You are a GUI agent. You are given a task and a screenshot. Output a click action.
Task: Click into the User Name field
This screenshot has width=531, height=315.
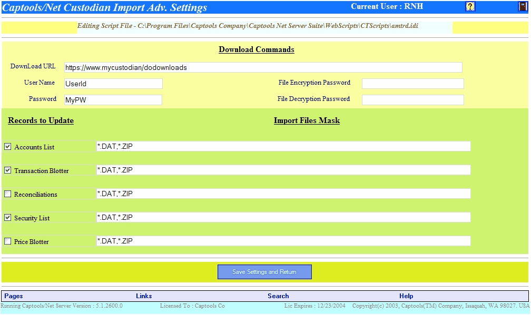point(113,84)
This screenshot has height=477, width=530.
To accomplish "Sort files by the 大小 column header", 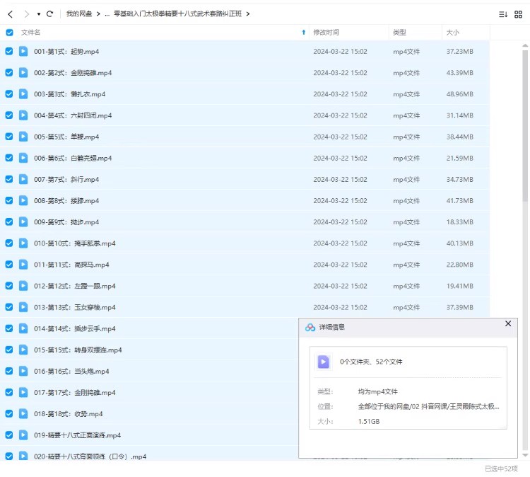I will tap(452, 33).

◇ ◇ ◇ ◇

- [Work request] The required answer is an exact, picture-free copy of the lines from the opening of the listing above through the line with "This screenshot has height=477, width=530.".

- [Solution to the exercise]
You are a GUI agent. You are given a task and a screenshot. Output a click action.
Task: Click into the User Name field
This screenshot has width=531, height=315.
point(113,84)
This screenshot has height=477, width=530.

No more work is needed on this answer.